The dietary habits that tend to increase our cancer risk come down to too
much and too little: Too much red meat, alcohol, fried foods, refined
carbohydrates and sugars, and too much body fat; too few phytochemical-rich
plant foods and too little exercise. (Of course, you already know you shouldn't
smoke or get too much sun.)
To decrease our risk, for example, we want to eat whole grains (such as
whole wheat, barley, and oats) and plenty of fruits and vegetables. Many fruits
and vegetables have cancer-fighting potential. For example, lycopene, a
phytochemical found in cooked tomatoes and tomato products, has been shown to
slow the growth of breast, lung, and endometrial tumors and to reduce prostate,
stomach, and pancreatic cancer risks.
Randall Oyer, MD, chairman of medical oncology at John Muir Medical Center
in Walnut Creek, Calif., isn't afraid to say that nutrition plays a role in
cancer prevention, but he cautions against making a connection within a short
time frame. "What a person has been eating a year before they were
diagnosed with breast cancer, for example, probably isn't as relevant as what
they've been eating a decade or two before," he explains.

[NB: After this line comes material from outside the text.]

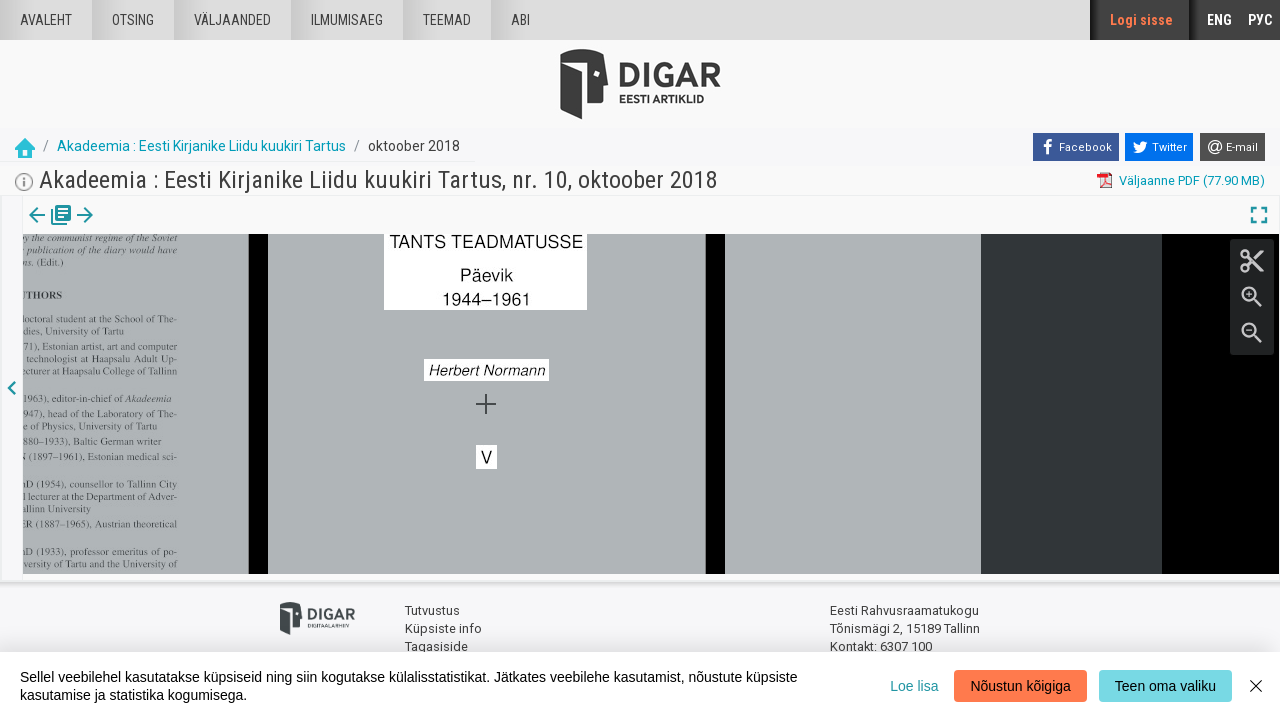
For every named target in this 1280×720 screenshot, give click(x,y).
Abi (520, 20)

And most cancer researchers admit there's stronger scientific evidence for a
link between diet and colon cancer, for example, than for one between diet and
breast cancer -- the cancer that so many women fear the most. But we're
learning more every day.
In the past year, scores of studies have been published on diet and breast
cancer alone. And more and more of this research is distinguishing between the
effects that certain nutrients have on women before menopause and after.
In my opinion, future studies also should look at the differences between
types of fat and types of carbohydrates. Some studies have suggested that
higher-fiber, high-phytochemical plant foods (which are rich in carbohydrates)
may have protective effects, while refined carbohydrates and sugars may have
negative ones. Others have suggested that olive oil (and monounsaturated fat)
and omega-3 fatty acids may help reduce breast cancer risks.
Should It Really Be "10-a-Day"?
Although some earlier scientific studies failed to find a link between
eating vegetables and fruits and reduced risk for some types of cancers, more
recent ones are reversing that trend.
For example, a recent study in Northern Italy suggested that raw vegetables
may help protect against both breast and prostate cancer. Other research has
indicated that cruciferous vegetables (like broccoli, cauliflower, and cabbage)
may play a role in reducing breast-cancer risks in premenopausal women. One of
the benefits of cruciferous veggies may be their abundant supply of
isothiocyanates. These phytochemicals may help increase certain enzymes that
detoxify cancer-promoting chemicals.